Hi, I'm running into a sporadic exception when converting NFC strings to NFD, using Saxon 9.5.1.1 HE:

java.lang.ArrayIndexOutOfBoundsException

at java.lang.System.arraycopy(Native Method)

at net.sf.saxon.tree.util.FastStringBuffer.insertWideChar(FastStringBuffer.java:407)

at net.sf.saxon.serialize.codenorm.Normalizer.internalDecompose(Normalizer.java:152)

at net.sf.saxon.serialize.codenorm.Normalizer.normalize(Normalizer.java:83)

at net.sf.saxon.functions.NormalizeUnicode.normalize(NormalizeUnicode.java:99)

at net.sf.saxon.functions.NormalizeUnicode.evaluateItem(NormalizeUnicode.java:35)

at net.sf.saxon.functions.NormalizeUnicode.evaluateItem(NormalizeUnicode.java:23)

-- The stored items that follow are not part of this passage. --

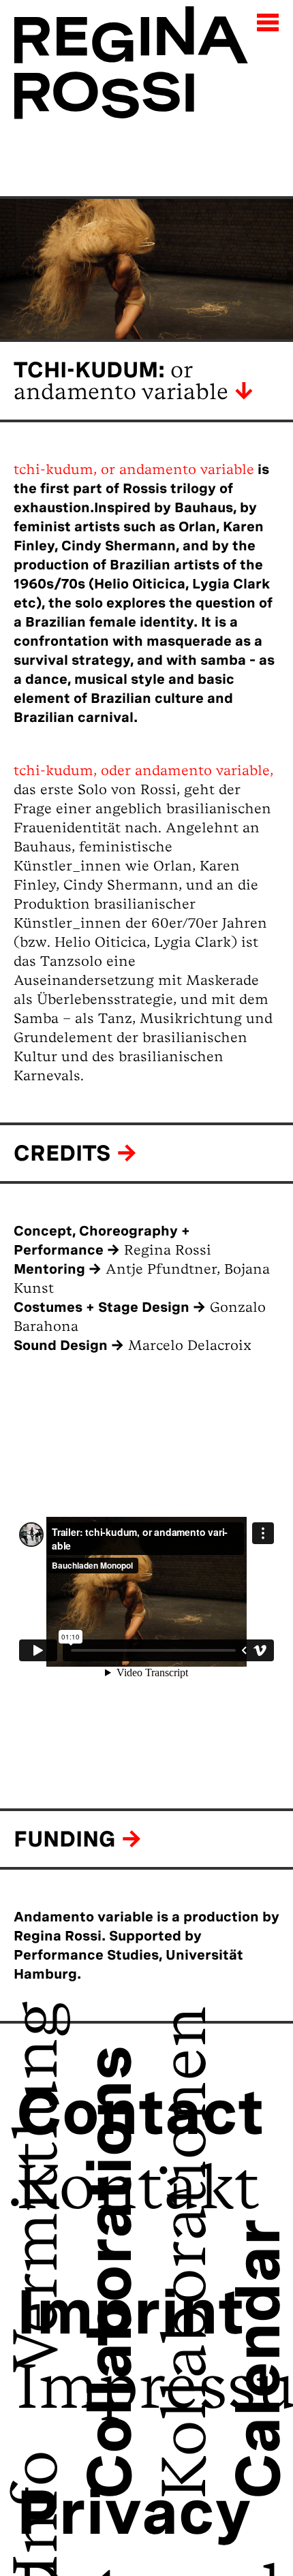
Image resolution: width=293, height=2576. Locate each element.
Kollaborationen (146, 2252)
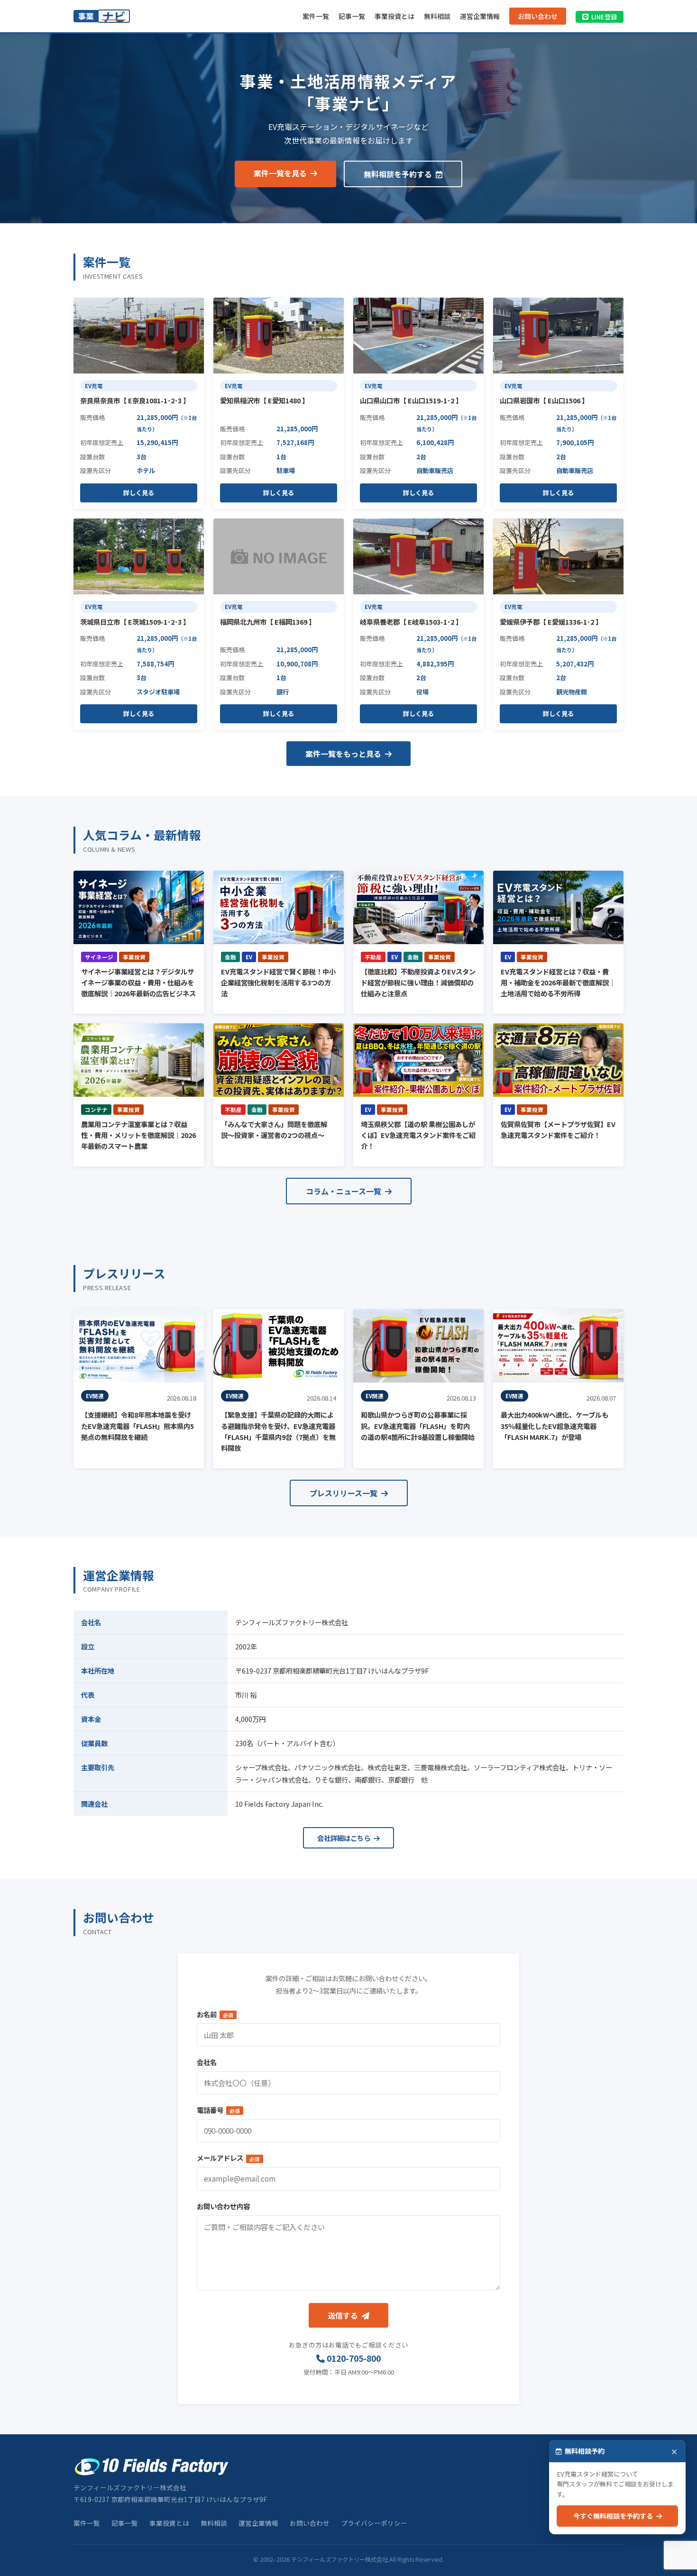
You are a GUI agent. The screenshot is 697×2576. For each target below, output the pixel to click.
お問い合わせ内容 (223, 2206)
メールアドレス (228, 2158)
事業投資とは (394, 16)
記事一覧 (352, 16)
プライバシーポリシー (374, 2523)
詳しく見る (138, 492)
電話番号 (218, 2110)
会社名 (207, 2062)
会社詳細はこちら (344, 1838)
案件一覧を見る (281, 173)
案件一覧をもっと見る (344, 753)
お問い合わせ (538, 16)
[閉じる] (674, 2452)
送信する (344, 2315)
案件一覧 (316, 16)
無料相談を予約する (399, 174)
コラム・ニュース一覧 (344, 1191)
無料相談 (437, 16)
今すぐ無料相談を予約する (614, 2516)
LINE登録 (604, 16)
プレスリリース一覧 (344, 1493)
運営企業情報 (480, 16)
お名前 (215, 2014)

I've played around a bit with varying strings, and it seems only to trigger in certain circumstances—maybe certain strings are sneaking by net.sf.saxon.tree.util.FastStringBuffer's ensureCapacity method?

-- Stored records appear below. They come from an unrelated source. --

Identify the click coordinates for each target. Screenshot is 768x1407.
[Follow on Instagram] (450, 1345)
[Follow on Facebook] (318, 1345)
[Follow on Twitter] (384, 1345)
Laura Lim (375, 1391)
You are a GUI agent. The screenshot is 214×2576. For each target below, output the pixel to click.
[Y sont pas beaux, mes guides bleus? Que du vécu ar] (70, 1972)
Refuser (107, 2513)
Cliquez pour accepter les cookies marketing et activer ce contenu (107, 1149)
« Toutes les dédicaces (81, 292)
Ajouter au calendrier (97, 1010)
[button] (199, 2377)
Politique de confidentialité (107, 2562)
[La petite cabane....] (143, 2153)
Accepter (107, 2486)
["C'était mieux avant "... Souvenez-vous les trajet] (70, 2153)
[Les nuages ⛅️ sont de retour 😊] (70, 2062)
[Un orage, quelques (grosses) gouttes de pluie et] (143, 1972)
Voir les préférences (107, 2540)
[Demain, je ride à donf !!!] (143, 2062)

Attached is a string that will consistently trigger the bug when passed to net.sf.saxon.serialize.codenorm.Normalizer's normalize method. Normalizer is set up to convert to NFD.

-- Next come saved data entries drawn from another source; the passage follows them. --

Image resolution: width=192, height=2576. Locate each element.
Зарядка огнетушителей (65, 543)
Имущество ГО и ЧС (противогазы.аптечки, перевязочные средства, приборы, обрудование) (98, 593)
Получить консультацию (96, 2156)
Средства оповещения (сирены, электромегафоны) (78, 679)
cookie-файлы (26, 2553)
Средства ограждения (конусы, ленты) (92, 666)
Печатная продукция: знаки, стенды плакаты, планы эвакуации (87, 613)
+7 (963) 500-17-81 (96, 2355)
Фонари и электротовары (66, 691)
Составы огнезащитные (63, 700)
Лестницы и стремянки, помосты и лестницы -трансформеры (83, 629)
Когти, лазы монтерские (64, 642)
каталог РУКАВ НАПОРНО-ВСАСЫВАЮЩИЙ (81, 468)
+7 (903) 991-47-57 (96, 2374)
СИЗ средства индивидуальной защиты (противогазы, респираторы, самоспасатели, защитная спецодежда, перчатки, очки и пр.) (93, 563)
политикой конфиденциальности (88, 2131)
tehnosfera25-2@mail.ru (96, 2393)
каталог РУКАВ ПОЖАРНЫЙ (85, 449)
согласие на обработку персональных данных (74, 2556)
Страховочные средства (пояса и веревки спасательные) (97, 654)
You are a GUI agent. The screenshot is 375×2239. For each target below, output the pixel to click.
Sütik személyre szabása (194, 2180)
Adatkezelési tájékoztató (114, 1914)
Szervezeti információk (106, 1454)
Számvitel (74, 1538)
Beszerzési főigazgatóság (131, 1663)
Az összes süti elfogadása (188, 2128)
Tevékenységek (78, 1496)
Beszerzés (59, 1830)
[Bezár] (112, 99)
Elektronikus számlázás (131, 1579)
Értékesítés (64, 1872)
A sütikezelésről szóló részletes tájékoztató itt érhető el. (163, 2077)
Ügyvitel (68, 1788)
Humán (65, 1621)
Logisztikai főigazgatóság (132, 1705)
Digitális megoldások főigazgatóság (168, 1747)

This seems like a regression, as I've been using Saxon on these files for a few years now, and I've only seen it since upgrading.

Thanks,

Hugh

The string in question is:

ἱερου ιβ´ ἔτουσ λγ Παῦνι κα μεμέτρηκεν εἰσ τὸν ἐν Διὸσ πόλει τῆι μεγάληι θησαυρὸν εἰσ τὴν ἐπιγραφὴν τοῦ τρίτου καὶ λ ἔτουσ ὑπὲρ τοῦ τόπου Σῶσασ Ἀλεξάνδρου κριθῆσ πέντε

Actions #1

Updated by Michael Kay over 10 years ago

Initial MHK response:

Thanks for reporting it and for providing a simple repro.

The code has indeed changed here since 9.4; it used to read

       for (int i=used; i>index; i--) {

           array[i+1] = array[i-1];

       }

and this was changed to

       System.arraycopy(array, index, array, index + 1 + 1, used - index);

by an automatic IntelliJ refactoring. I haven't yet worked out why this rewrite is incorrect. Debugging is complicated by the fact that it's a Heisenbug; it doesn't occur in the debugger because FastStringBuffer.toString() calls condense() which changes the value.

The code appears to be unnecessary in the case where (as here) the "insertion" is at the end of the string,and the simplest fix may be to avoid doing it in that situation.

Michael Kay

Actions #2

Updated by Michael Kay over 10 years ago

Switching the code back to the 9.4 version does not cure the problem: the rewritten code does appear to be equivalent.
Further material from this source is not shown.